— EXERCISE REQUIREMENTS —
Starting from the line in which "Click the red bar for /checkout/confirm.do" appears, set down each line exactly through the end of the listing, and nothing else. Leave out pictures.

------ EXERCISE MATERIAL

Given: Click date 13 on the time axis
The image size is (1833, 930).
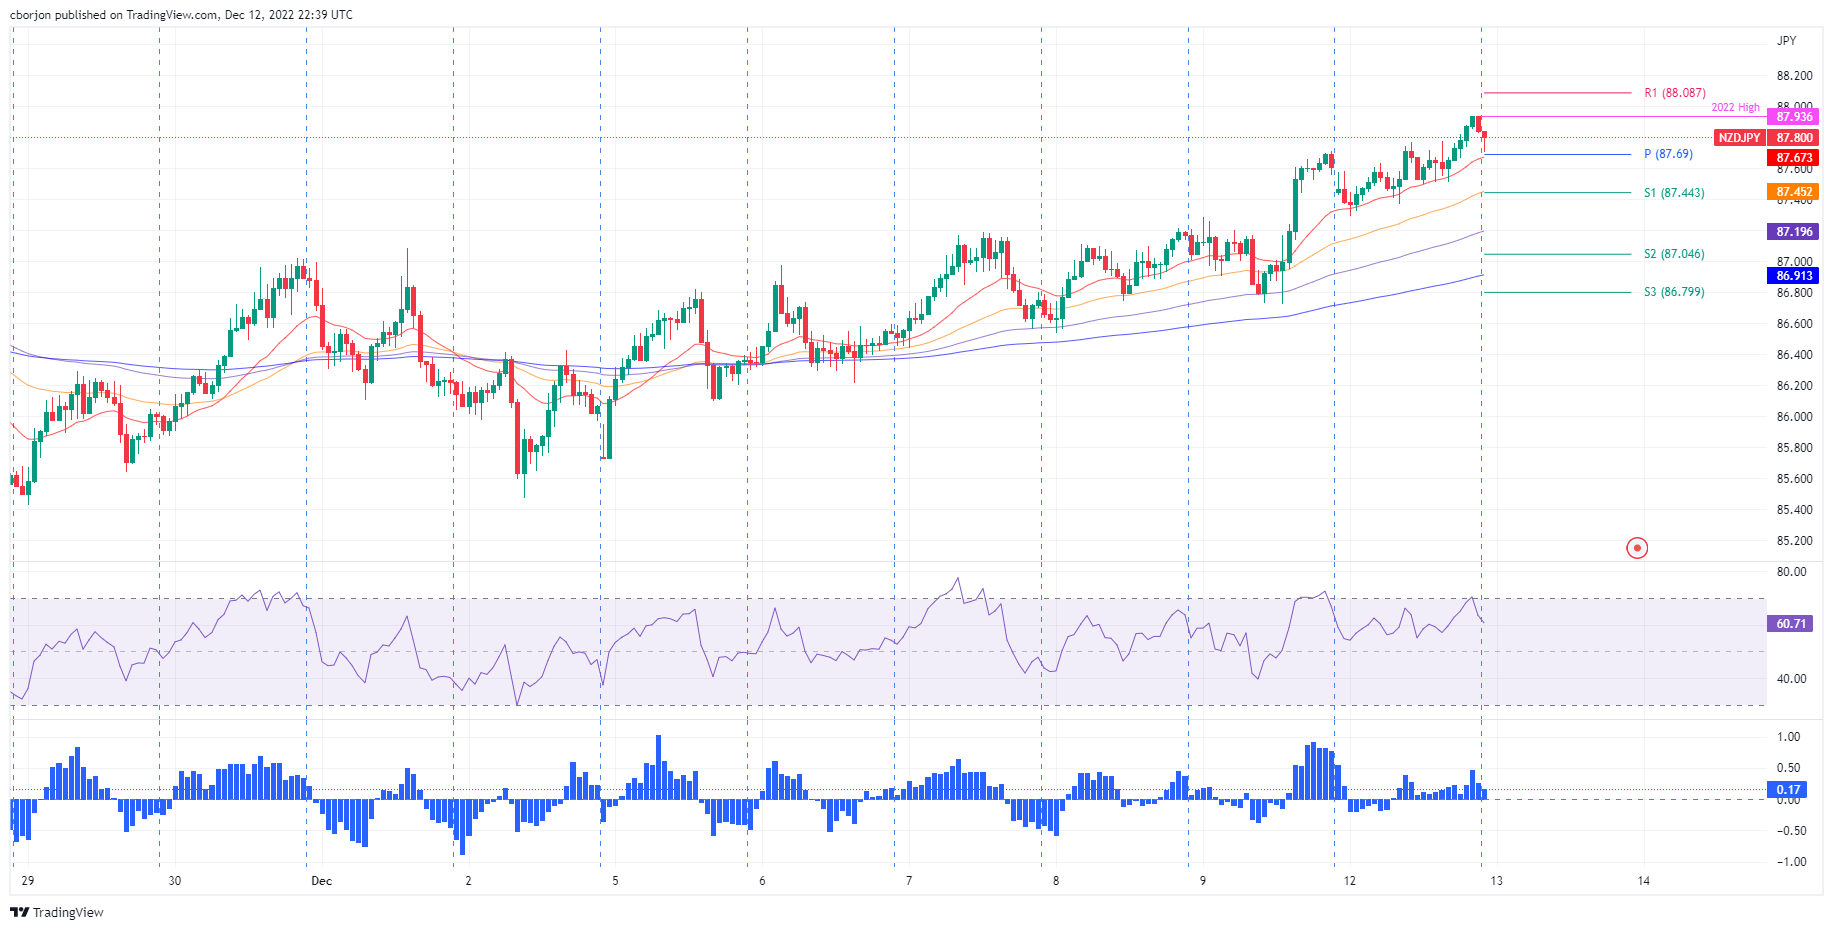Looking at the screenshot, I should (1496, 881).
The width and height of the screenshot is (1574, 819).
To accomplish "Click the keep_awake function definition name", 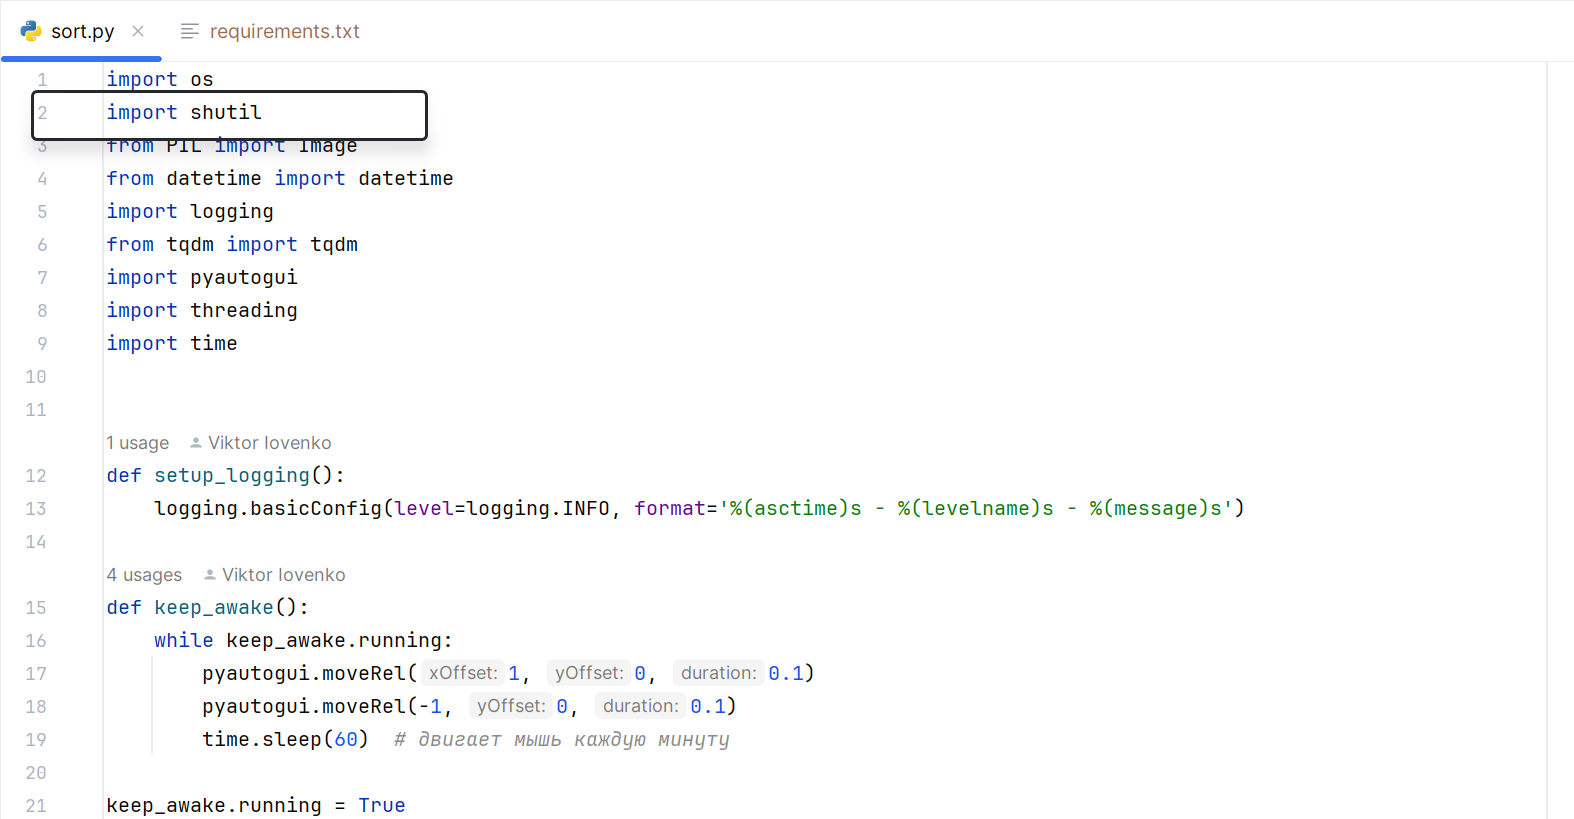I will tap(214, 608).
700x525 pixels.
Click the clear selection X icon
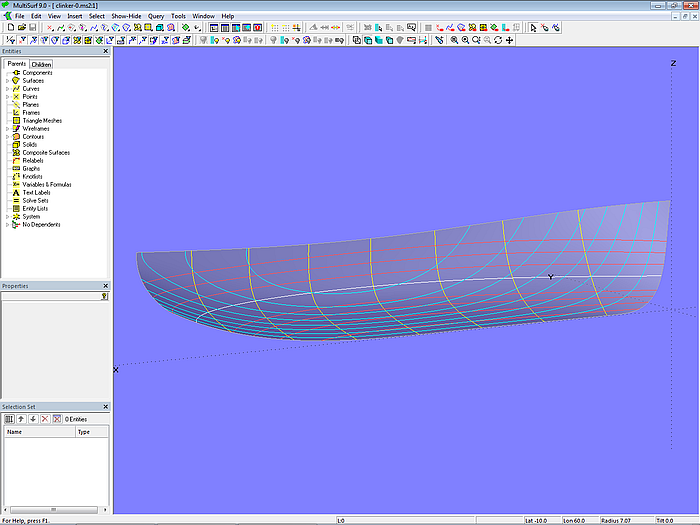point(56,419)
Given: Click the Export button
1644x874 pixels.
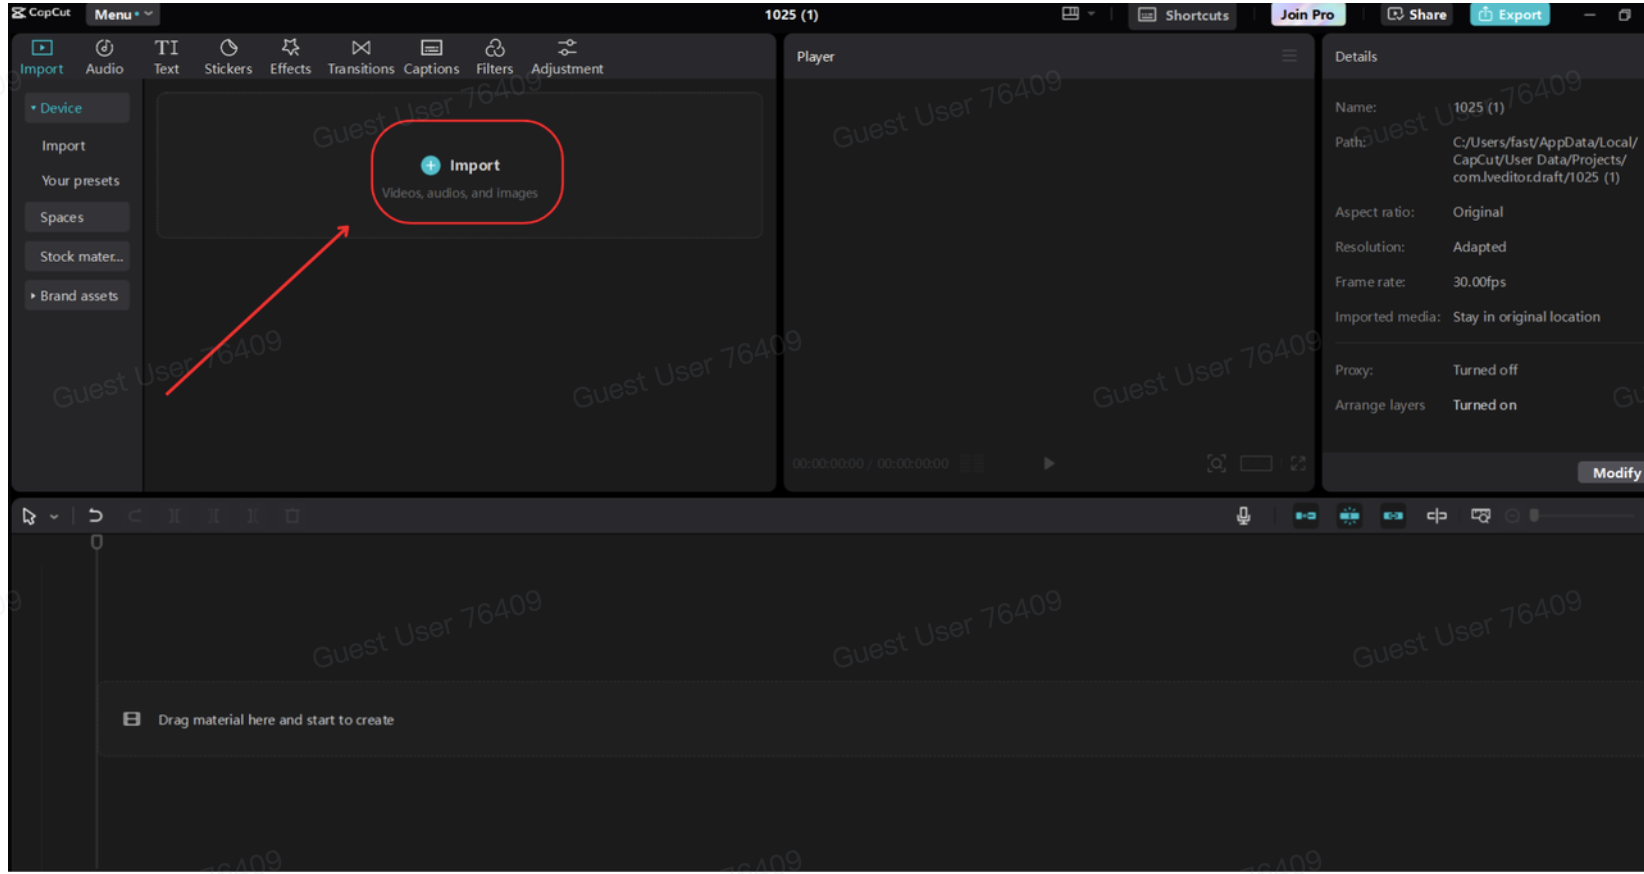Looking at the screenshot, I should (x=1509, y=15).
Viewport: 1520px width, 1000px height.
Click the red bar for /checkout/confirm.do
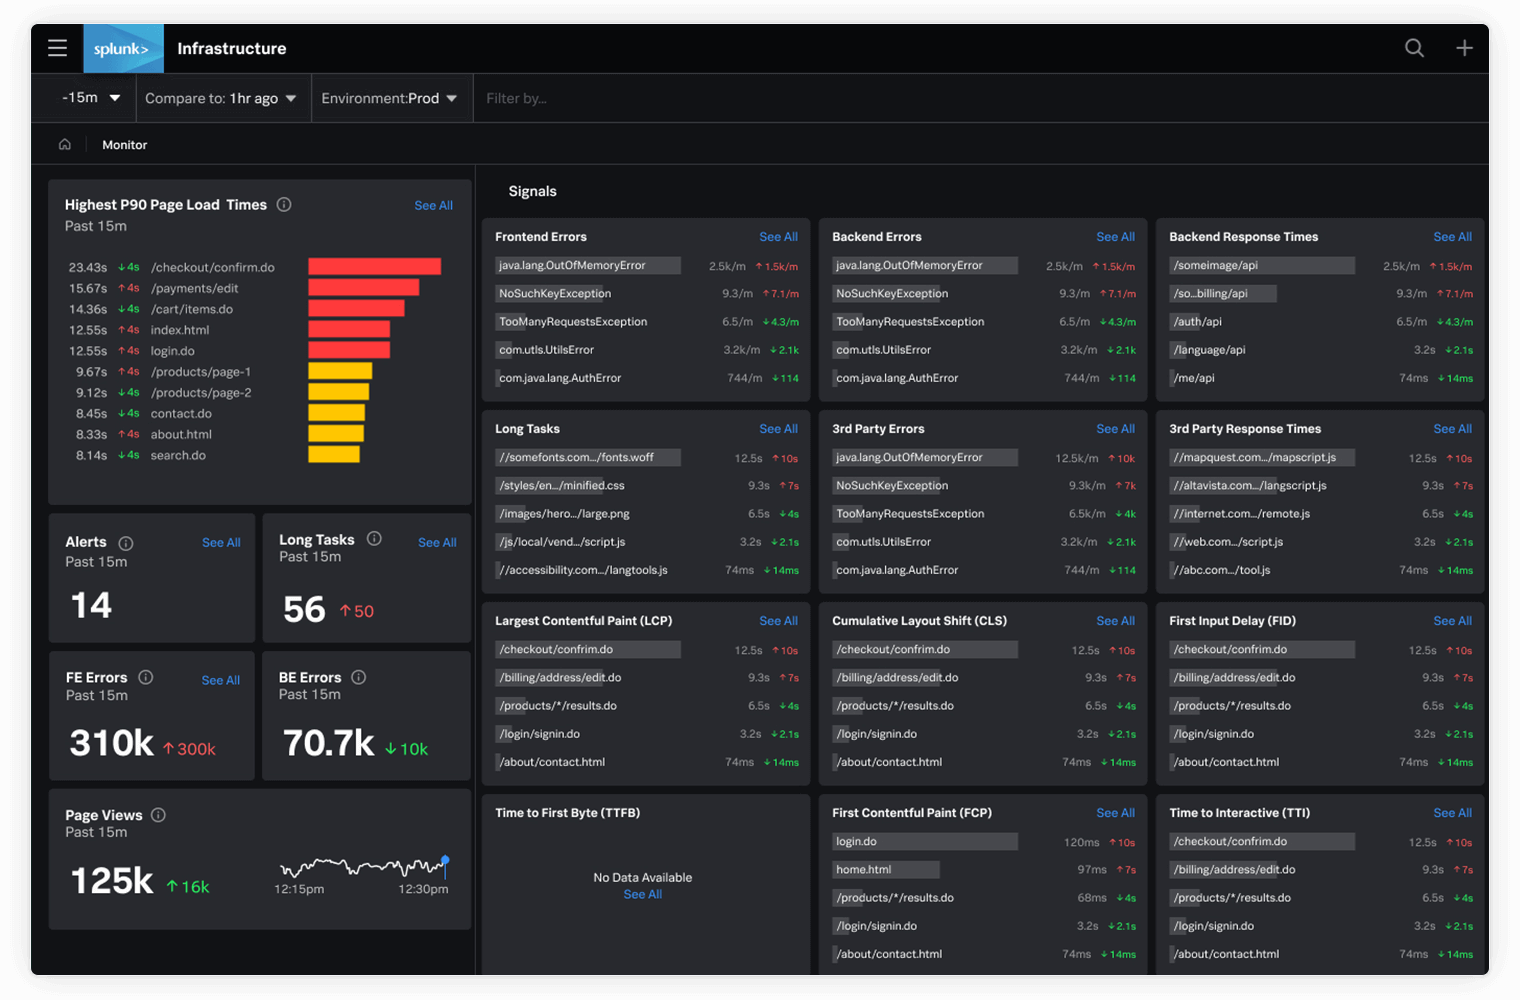(374, 267)
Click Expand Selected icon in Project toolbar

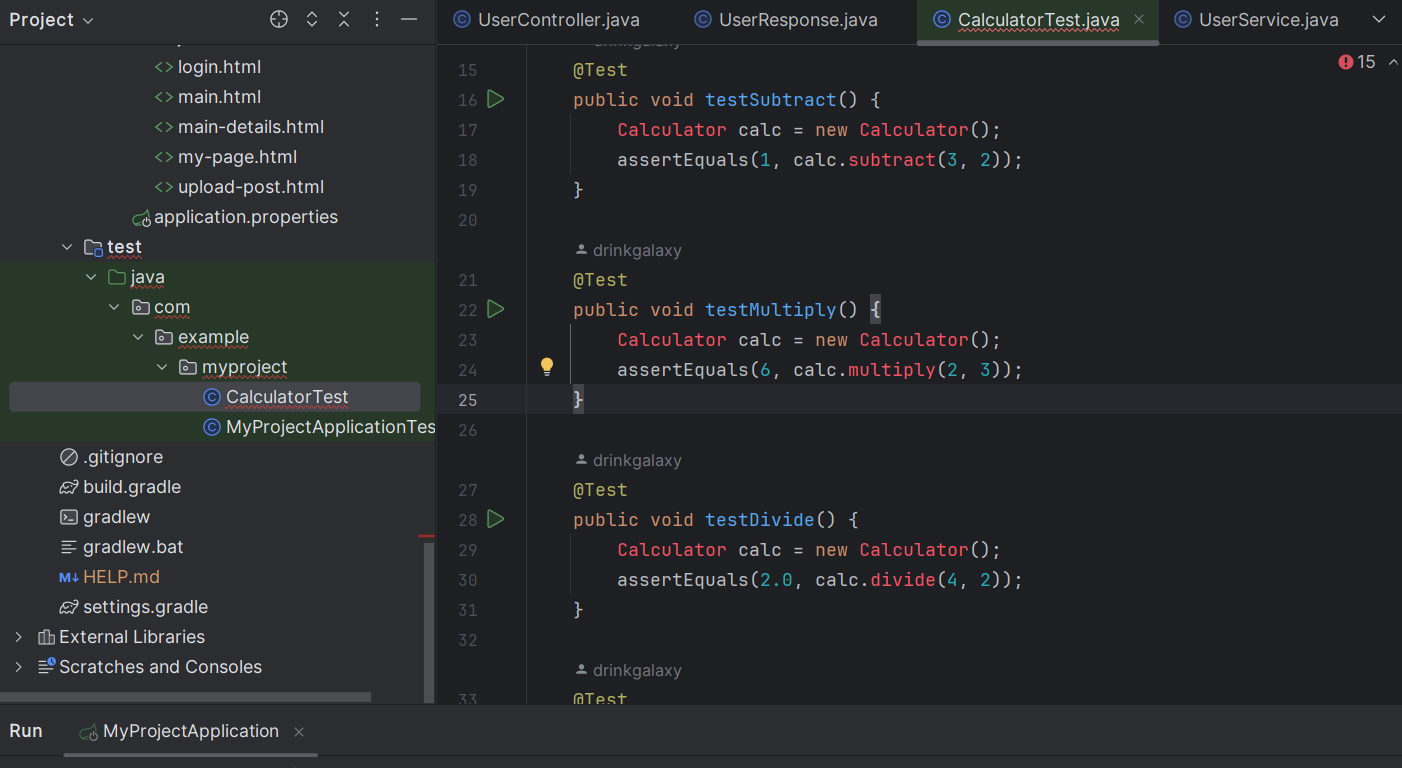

------------

— REPLY —
Click the red bar for /checkout/confirm.do
(374, 267)
Click Expand Selected icon in Project toolbar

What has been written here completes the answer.